REFLECTIONS:  Movies have a way of capturing the imagination. quotes from movies can transcend their respective decades.  Even if you have never seen the 1992 film, “A Few Good Men”, you are probably familiar with one of its famous quotes, “You can’t handle the truth.”  Ours is a God who feels and acts differently.  In time God has not only told us the truth, He has gone so far as to give us the Truth.  This Truth is a Person; IT IS HIS SON JESUS CHRIST.  WHEN WE ENCOUNTER THIS TRUTH, THIS PERSON, IT CHANGES EVERYTHING.

CATHOLIC SOCIAL TEACHING:  CALL TO FAMILY, COMMUNITY AND PARTICIPATION:  All of us are social by nature and are called to live in community with others.  People have a right and a duty to participate in society, seeking the well-being of all, especially the poor and vulnerable.

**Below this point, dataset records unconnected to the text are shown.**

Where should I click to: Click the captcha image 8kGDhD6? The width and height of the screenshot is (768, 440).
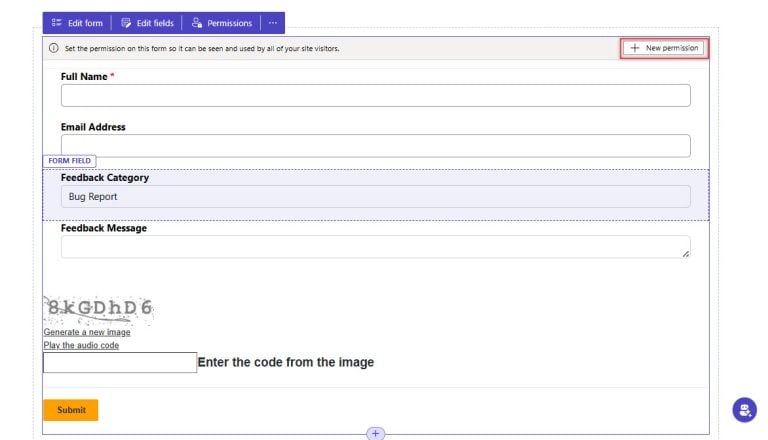coord(98,309)
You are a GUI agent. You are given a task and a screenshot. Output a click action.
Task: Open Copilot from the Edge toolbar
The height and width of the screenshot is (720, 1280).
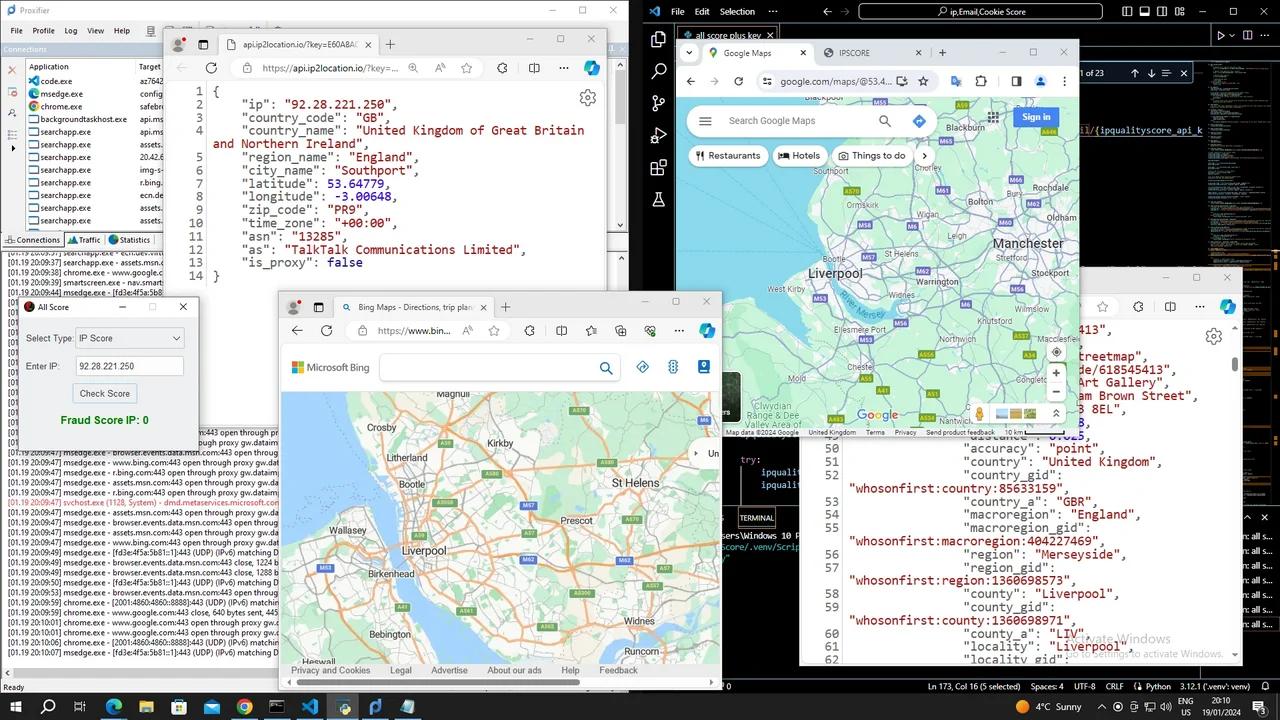point(707,330)
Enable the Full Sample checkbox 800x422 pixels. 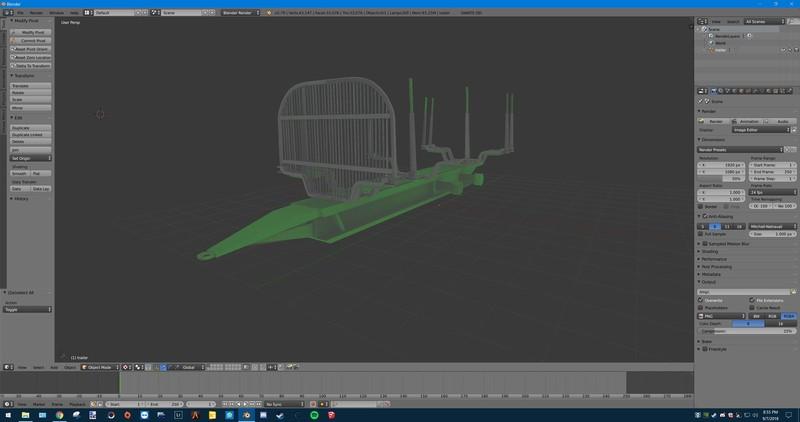pyautogui.click(x=702, y=233)

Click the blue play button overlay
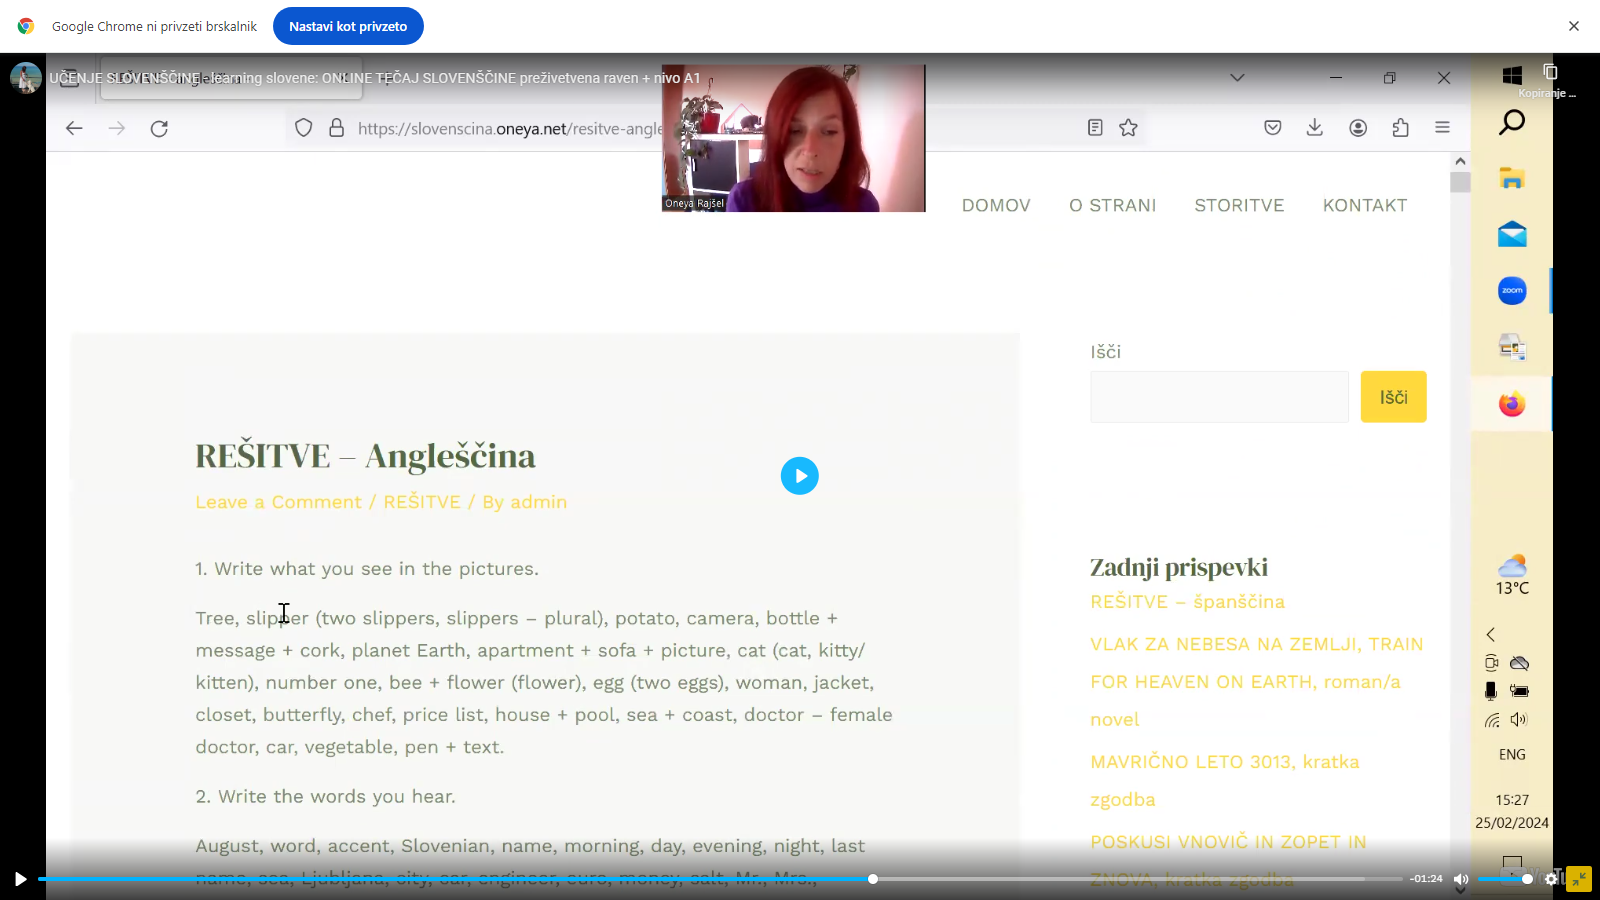click(799, 476)
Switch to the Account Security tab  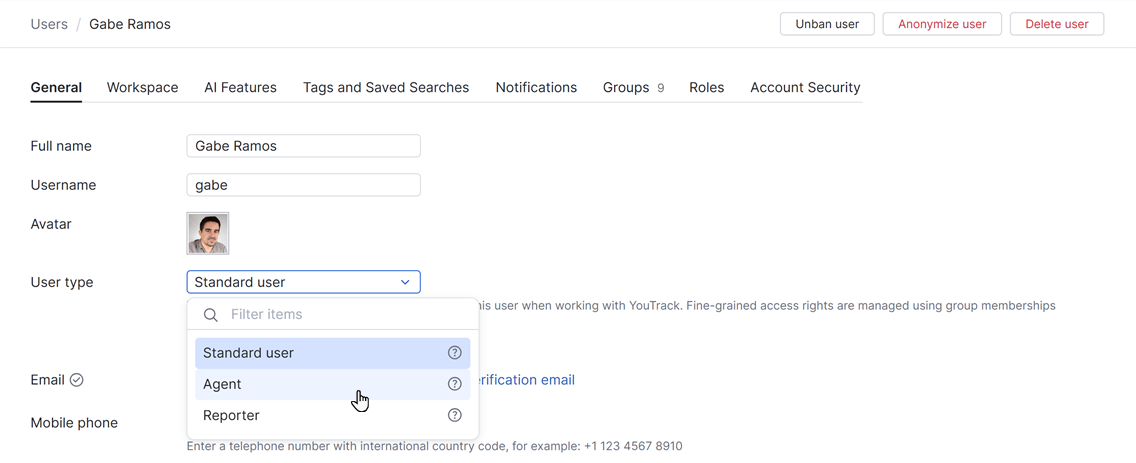pos(805,87)
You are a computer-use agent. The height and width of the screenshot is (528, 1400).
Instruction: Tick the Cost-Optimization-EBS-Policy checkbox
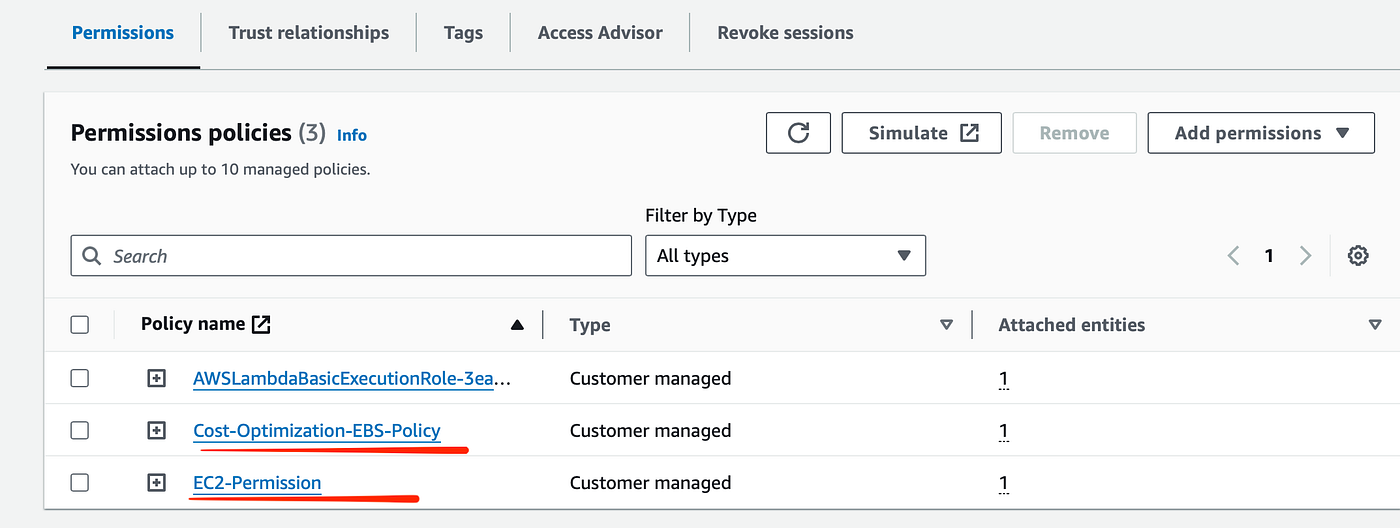80,430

PRAYERS:  In vain you rise early and stay up late, toiling for food to eat–for he grants sleep to those he loves.  Psalm 127:2

Long hours and even longer days have taken their toll on  me Lord.  Work leaves me both physically and mentally drained; it is as if I live to work rather than work to live.  My God, strengthen me to carry the crosses of work so that I can more clearly see your work in and through me.  You know of the struggles I have at work, even those that I hide from everyone else.  Breath new life into my vocation.  Amen. by Trevor Sutton

HOSPITALITY OFFERS SPACE  You anoint my head with oil; my cup overflows.  Psalm 23:5

Hospitality is not to change people, but to offer them space where change can take place.  It is not to bring men and women over to our side, but to offer freedom not disturbed by dividing lines.  It is not to lead our neighbor into a corner where there are no alternatives left, but to open a wide spectrum of options for choice and commitment.  It is not an educated intimidation with good books, good stories and good works, but the liberation of fearful hearts so that words can find roots and bear ample fruit.  It is not a method of making our God and our way into the criteria of happiness, but the opening of an opportunity to others to find their God and their way.  The paradox of hospitality is that it wants to create emptiness, not a fearful emptiness, but a friendly emptiness where strangers can enter and discover themselves as created free; free to sing their own songs, speak their own languages, dance their own dances.

Gentle Jesus, show me how to sing my own song of praise to you.